Ein konkretes Beispiel
Ein B2B-SaaS-Unternehmen aus München mit 15 SDRs und Fokus auf den DACH-Enterprise-Markt führt Outreach nach einer Phase mit manuellen E-Mail-Flows ein. Vor der Implementierung schaffte jeder SDR durchschnittlich 50 Touchpoints pro Woche — mit Outreach-Sequenzen steigt die Zahl auf 200+ pro Person, bei gleichbleibender oder sogar besserer Personalisierungstiefe durch KI-Variablen. Die Response-Rate verbessert sich von 8 auf 11 %, weil KI-Betreffzeilenvorschläge auf historischen Daten des Teams basieren. Kaia-Aufnahmen werden in wöchentlichen Ramp-Sessions genutzt: Neue SDRs hören die besten Kaltakquise-Gespräche der erfahrenen Kollegen — was die Ramping-Zeit von 90 auf 60 Tage reduziert.
DSGVO & Datenschutz
- Datenhosting: Standardmäßig US-Server (AWS, Seattle); EU-Datenzentrum auf Anfrage verfügbar und für DSGVO-sensible Kunden empfohlen
- Zertifizierungen: ISO 27001 (Informationssicherheit), ISO 27701 (Datenschutz), SOC 2 Type II
- Auftragsverarbeitung: EU-Standardvertragsklauseln (EU Model Clauses) werden in Kundenverträgen eingeschlossen — DPA auf Anfrage verfügbar
- Recht auf Löschung: “Right to be Forgotten” über Admin-Menü umsetzbar; Bulk-Löschungen per API möglich
- Opt-out-Mechanismen: Granulare Abmelde-Optionen für E-Mail- und Telefonkommunikation
- Empfehlung für Unternehmen: EU-Daten-Tenancy beim Vertragsabschluss explizit vereinbaren; Datenschutz-Folgenabschätzung (DPIA) für Branchen mit besonderem Schutzbedarf (Gesundheit, Finanzen) durchführen
Gut kombiniert mit
- Salesforce — die stärkste Kombination: Outreach liefert die Engagement-Automatisierung, Salesforce die Datengrundlage und Pipeline-Wahrheit; bidirektionale Sync macht beide Systeme besser
- HubSpot — für Teams, die HubSpot als CRM nutzen und Outreach gezielt für Outbound-Sequenzen einsetzen: HubSpot übernimmt Kontaktmanagement und Inbound, Outreach das strukturierte Outbound
- Apollo.io — sinnvolle Ergänzung für Lead-Enrichment und Prospecting: Apollo findet und qualifiziert neue Kontakte, Outreach übernimmt die Sequenzierung und den Follow-up
Unser Testurteil
Outreach verdient 4 von 5 Sternen.
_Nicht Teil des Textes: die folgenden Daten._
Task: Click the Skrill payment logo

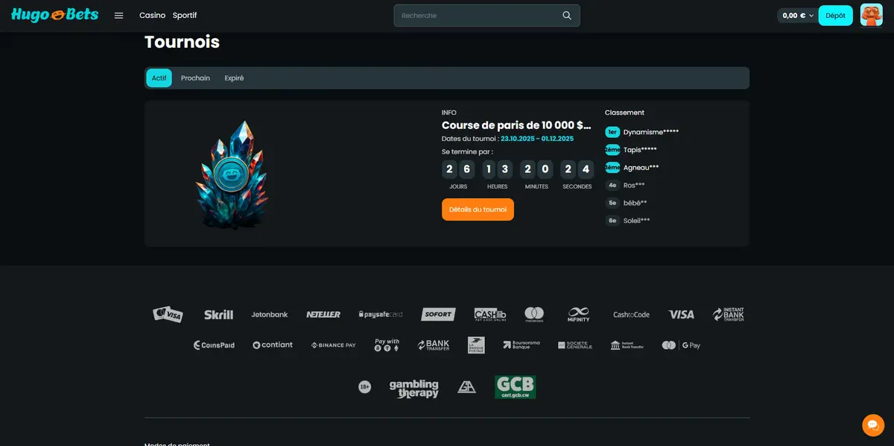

Als Sales Execution Platform setzt es den Branchenstandard: keine Alternative verbindet Sequenz-Automatisierung, Conversation Intelligence und Pipeline-Forecasting so tief in einer Plattform. Den fünften Stern kosten der fehlende öffentliche Preis (mangelnde Transparenz), die Komplexität der Einrichtung und die Tatsache, dass Outreach ohne dediziertes RevOps-Know-how sein Potenzial nicht entfaltet. Wer die Investition stemmen kann und den Outbound-Vertrieb systematisch skalieren will, findet hier das mächtigste verfügbare Werkzeug.
Was wir bemerkt haben
- April 2026 — Outreach.io hat sich zu outreach.ai umbenannt — die neue Domain spiegelt den stärkeren KI-Fokus der Plattform wider.
- April 2026 — EU-Rechenzentrum ist auf Anfrage verfügbar — besser als zunächst angenommen für DSGVO-sensible Unternehmen.